PROBLEM REQUIREMENTS: Beginning with the line where "Paula (178, 595)" appears, restate the lines word for word through the last one in the listing.

GIVEN DATA:

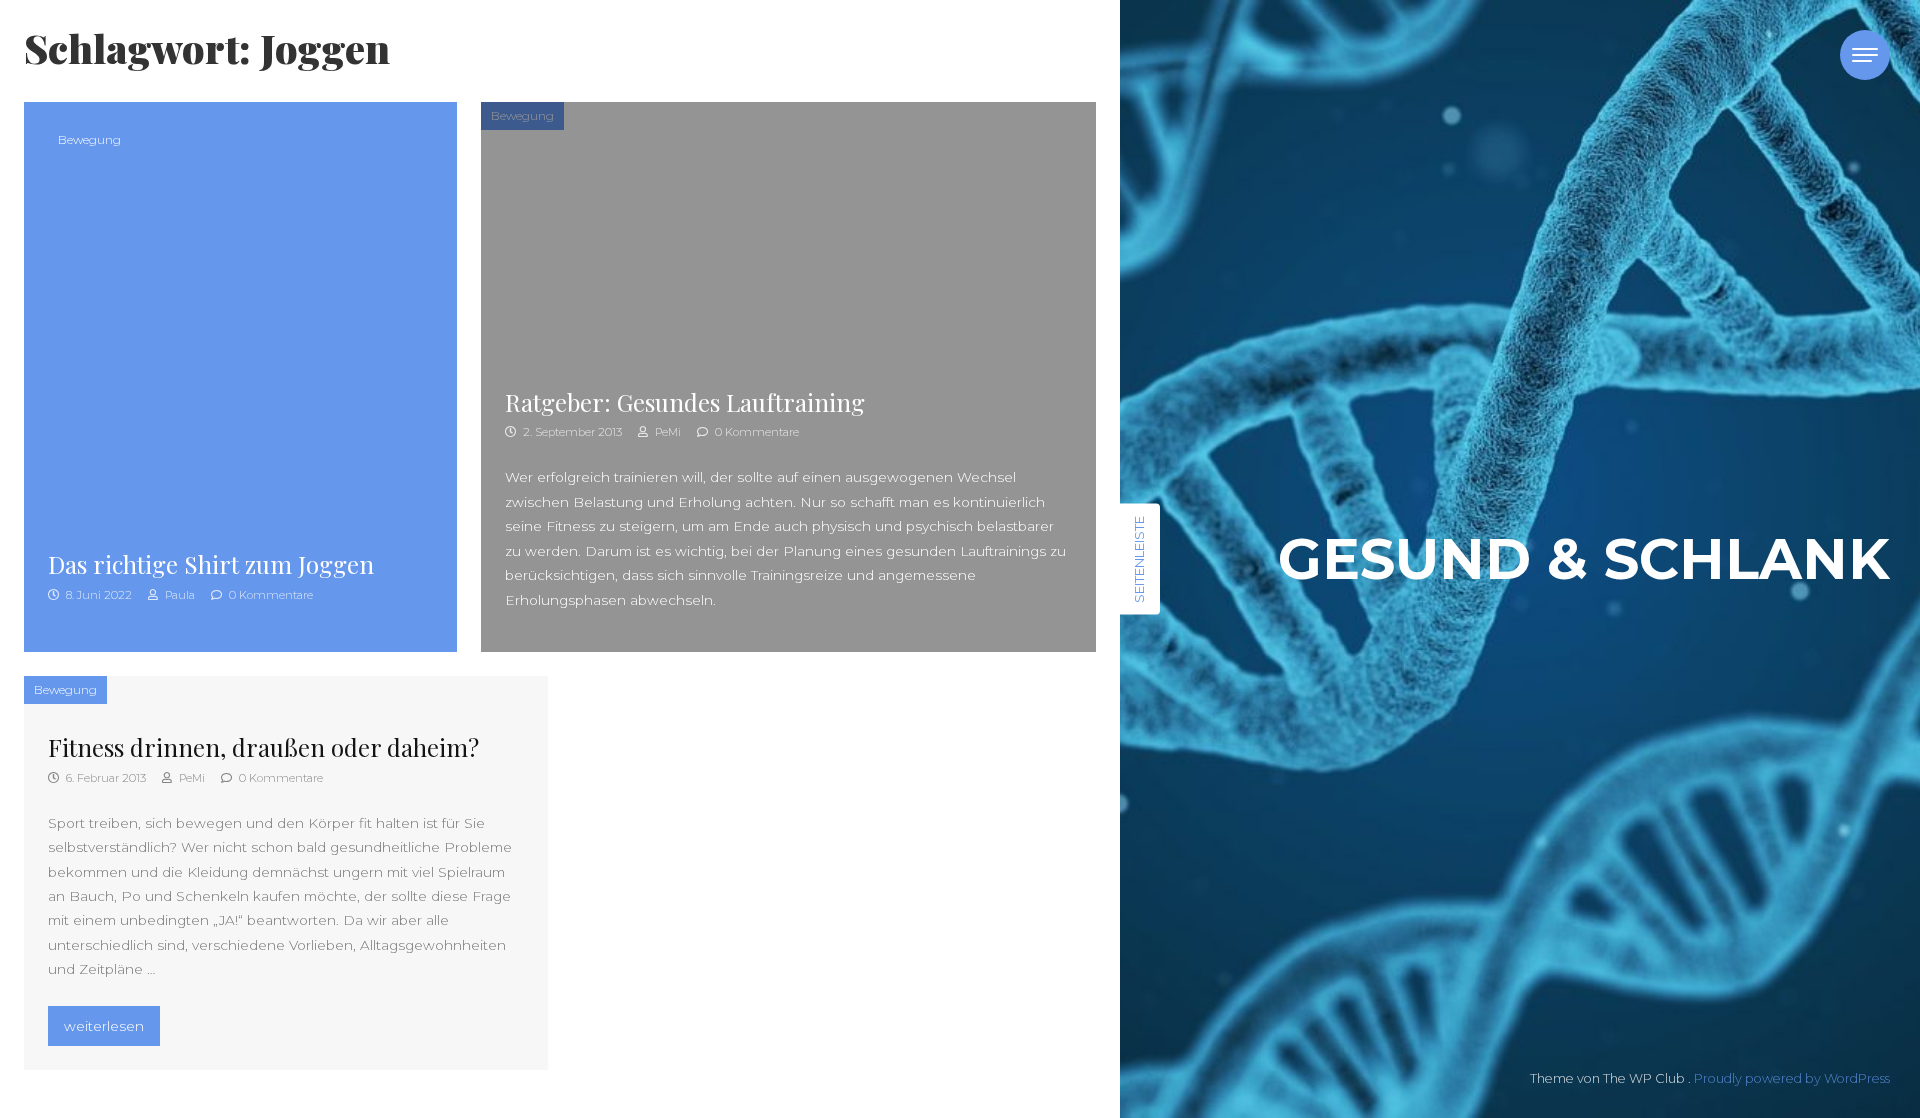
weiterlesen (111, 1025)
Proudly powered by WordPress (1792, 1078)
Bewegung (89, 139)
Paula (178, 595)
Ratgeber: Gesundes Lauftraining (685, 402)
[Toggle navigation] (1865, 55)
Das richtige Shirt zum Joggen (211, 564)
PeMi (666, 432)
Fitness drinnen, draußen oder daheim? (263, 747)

EXERCISE SOLUTION:
Paula (178, 595)
Ratgeber: Gesundes Lauftraining (685, 402)
[Toggle navigation] (1865, 55)
Das richtige Shirt zum Joggen (211, 564)
PeMi (666, 432)
Fitness drinnen, draußen oder daheim? (263, 747)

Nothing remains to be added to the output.